Meta Vaults
A Meta Vault is a specialized Vault that doesn't run validators itself. Instead, it accepts deposits and routes them across a set of underlying Vaults — called sub-vaults — which handle validator operations. Just like with a regular Vault, stakers can mint osToken against their position and redeem it for the underlying stake at any time. Meta Vaults are also available in ERC-20 and Private variants: the ERC-20 variant issues a transferable token as the share representation, while the Private variant adds a whitelist gate on deposits.
Any third party can deploy a Meta Vault permissionlessly via the EthMetaVaultFactory ↗ contract, which opens up modular, layered strategies. An operator can run a Meta Vault to diversify its stake across multiple sub-vaults for simplified management and reduced single-operator risk.

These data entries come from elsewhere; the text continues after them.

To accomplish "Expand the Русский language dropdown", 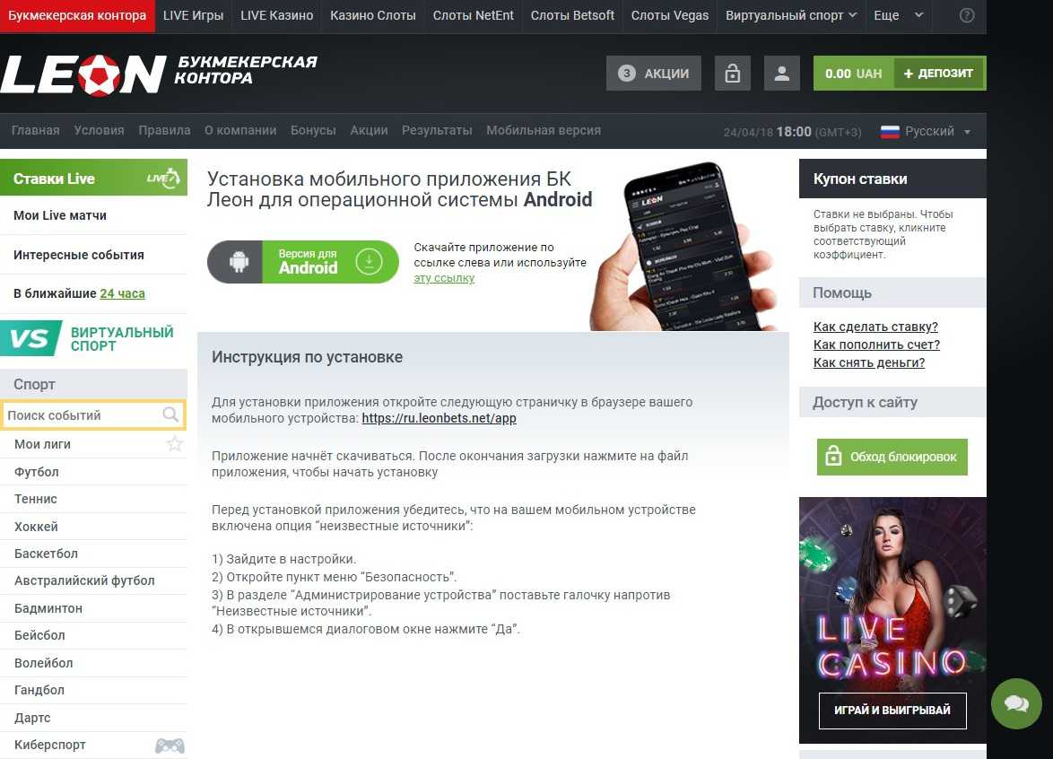I will click(x=926, y=132).
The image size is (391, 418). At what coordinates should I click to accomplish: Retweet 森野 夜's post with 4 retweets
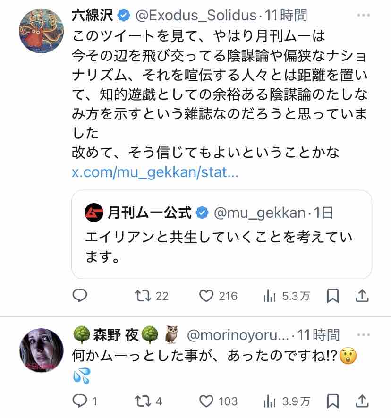tap(148, 401)
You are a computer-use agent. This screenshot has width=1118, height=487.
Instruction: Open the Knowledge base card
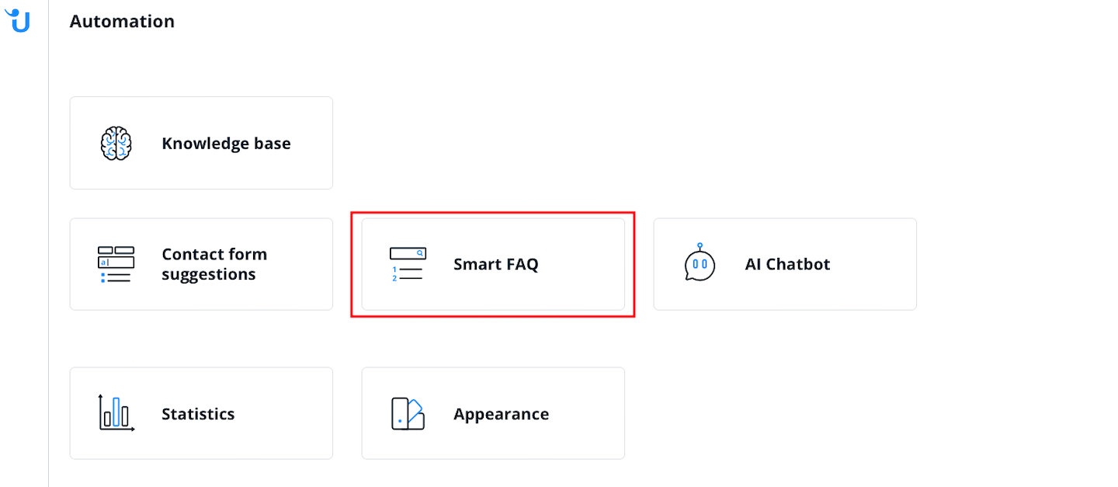(x=201, y=143)
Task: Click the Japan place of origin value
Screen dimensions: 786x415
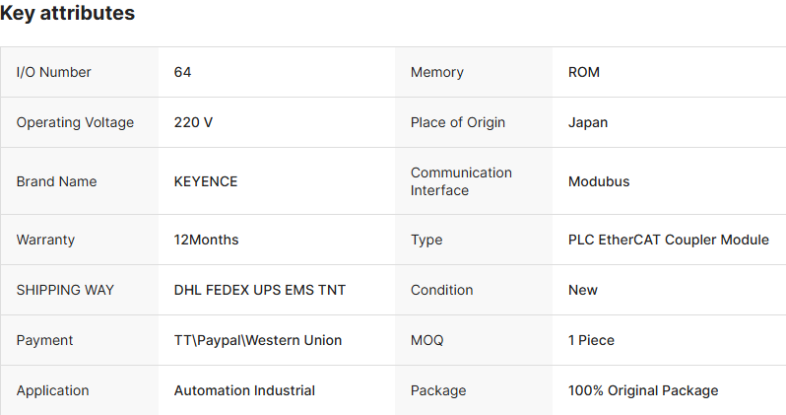Action: tap(588, 122)
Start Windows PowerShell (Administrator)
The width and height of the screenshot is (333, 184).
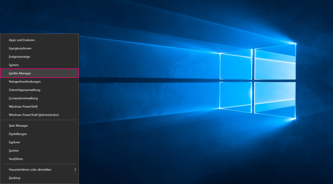click(x=40, y=115)
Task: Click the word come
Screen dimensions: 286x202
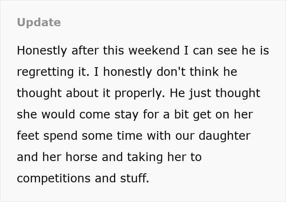Action: coord(95,115)
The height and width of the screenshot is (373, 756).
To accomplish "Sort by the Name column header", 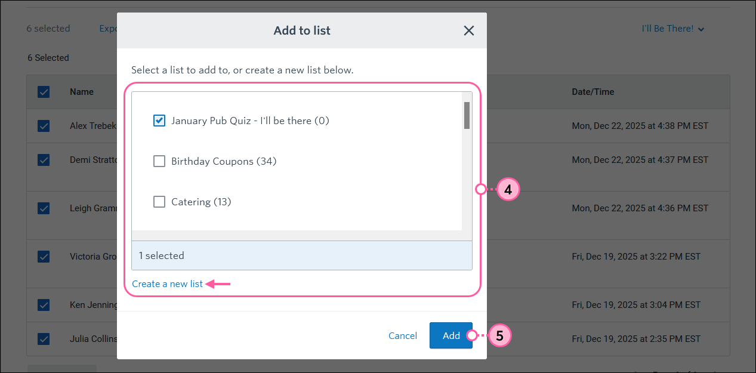I will coord(81,91).
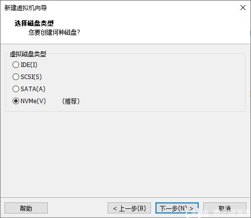
Task: Click the 虚拟磁盘类型 group box label
Action: pyautogui.click(x=28, y=54)
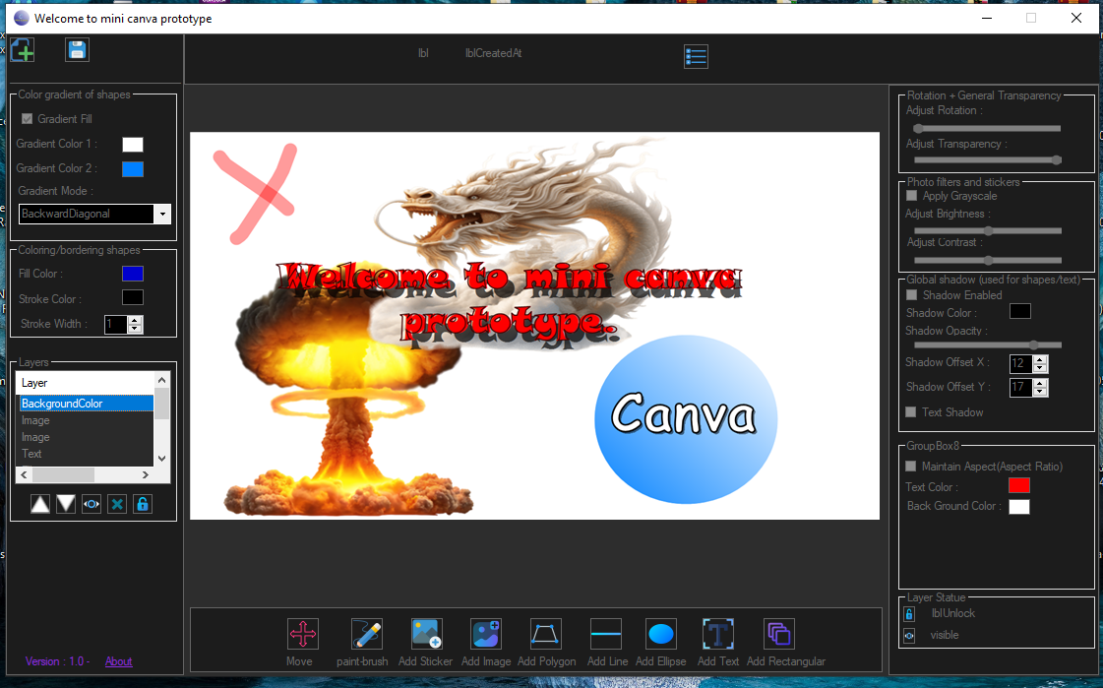
Task: Click the new file icon with green plus
Action: (x=22, y=49)
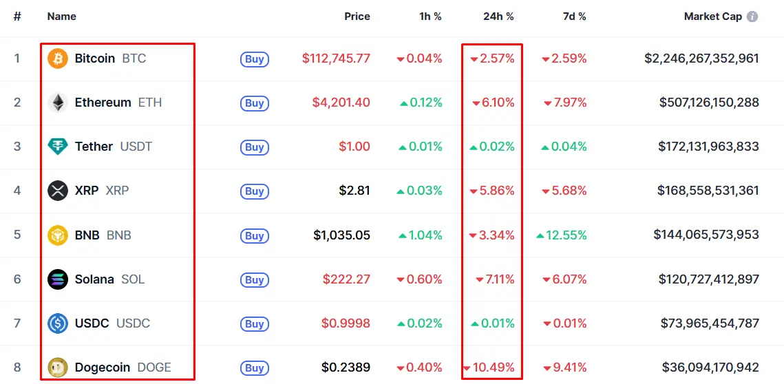This screenshot has height=384, width=784.
Task: Click the Solana logo icon
Action: [x=58, y=279]
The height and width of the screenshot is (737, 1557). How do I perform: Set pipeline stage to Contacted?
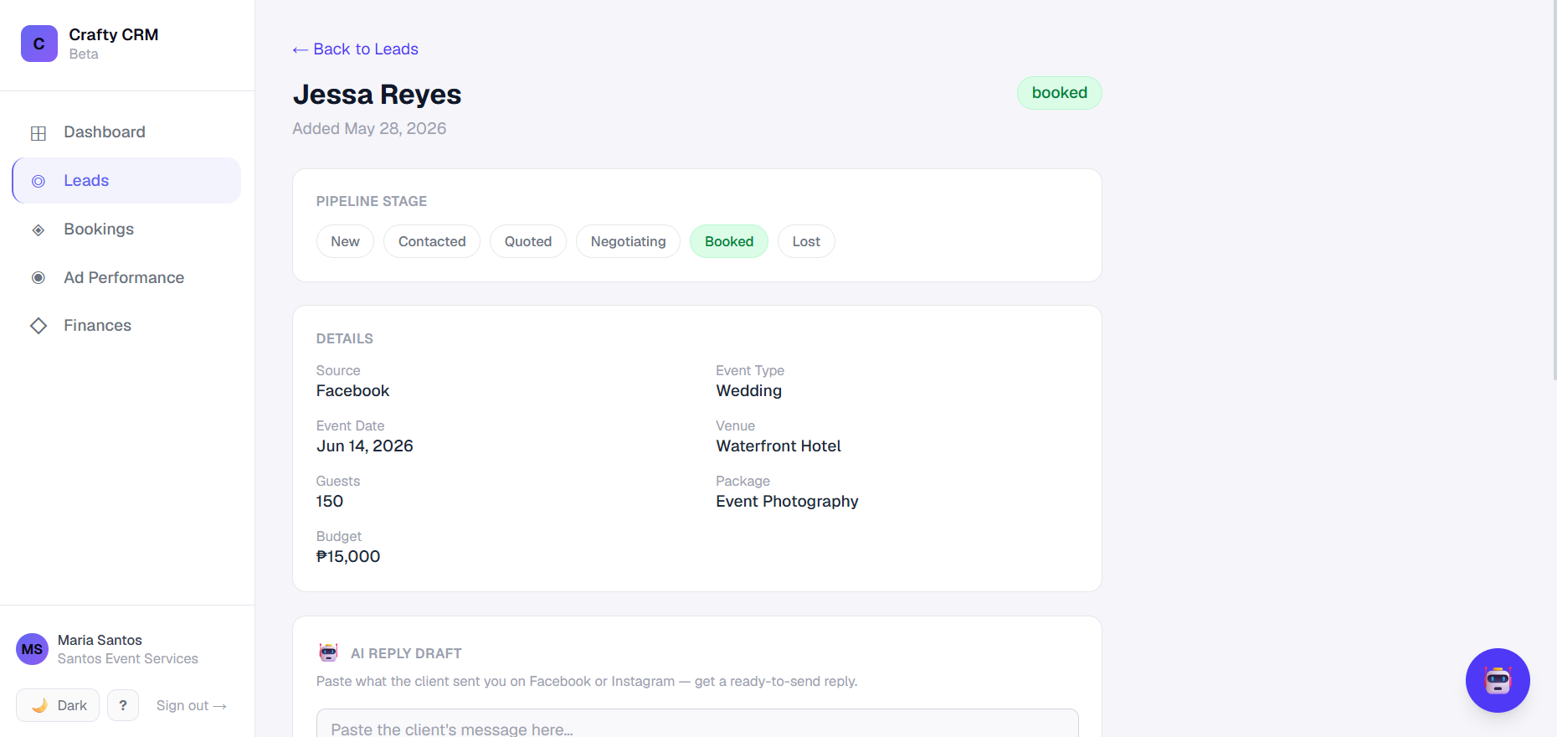(x=432, y=241)
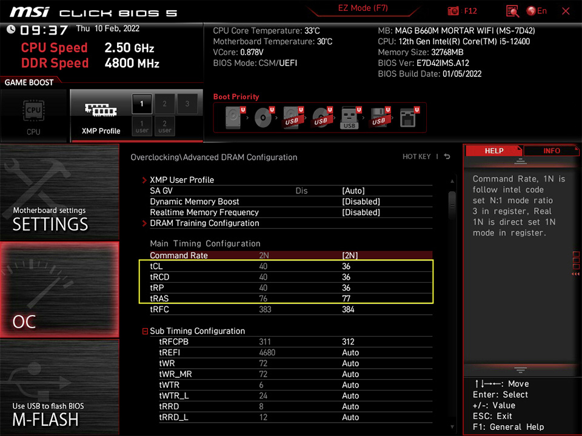The width and height of the screenshot is (582, 436).
Task: Open the BIOS search magnifier icon
Action: (512, 11)

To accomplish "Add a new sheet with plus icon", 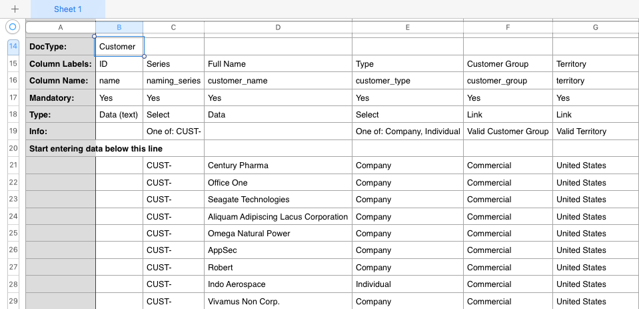I will point(15,9).
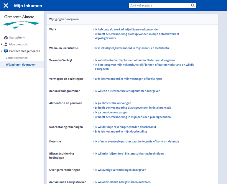Click the magnifying glass search icon
The image size is (227, 184).
(x=193, y=5)
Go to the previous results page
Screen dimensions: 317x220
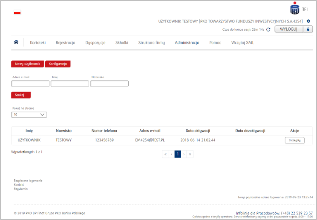pyautogui.click(x=172, y=154)
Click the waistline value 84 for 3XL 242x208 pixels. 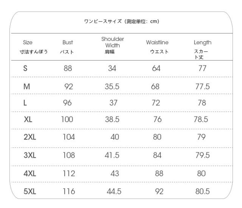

Meta Vaults support a common institutional pattern: a top-level Meta Vault routing deposits to themed Meta Vaults with per-client customization (fees, branding, etc.) while sharing a single validator fleet underneath.
How Meta Vaults Work
Allocation is handled by a Curator — a contract that decides how ETH is distributed to and withdrawn from sub-vaults. Curator contracts must be approved by the DAO and registered in the CuratorsRegistry ↗. Currently, one curator is available: the BalancedCurator ↗, which spreads deposits and withdrawals evenly across sub-vaults.
Before routing, the BalancedCurator checks each sub-vault's remaining capacity and distributes within those limits, saturating or skipping sub-vaults that are full. This means deposits continue to succeed even when one sub-vault in the set has reached its cap, instead of the entire deposit reverting. A Meta Vault can route to up to 50 sub-vaults.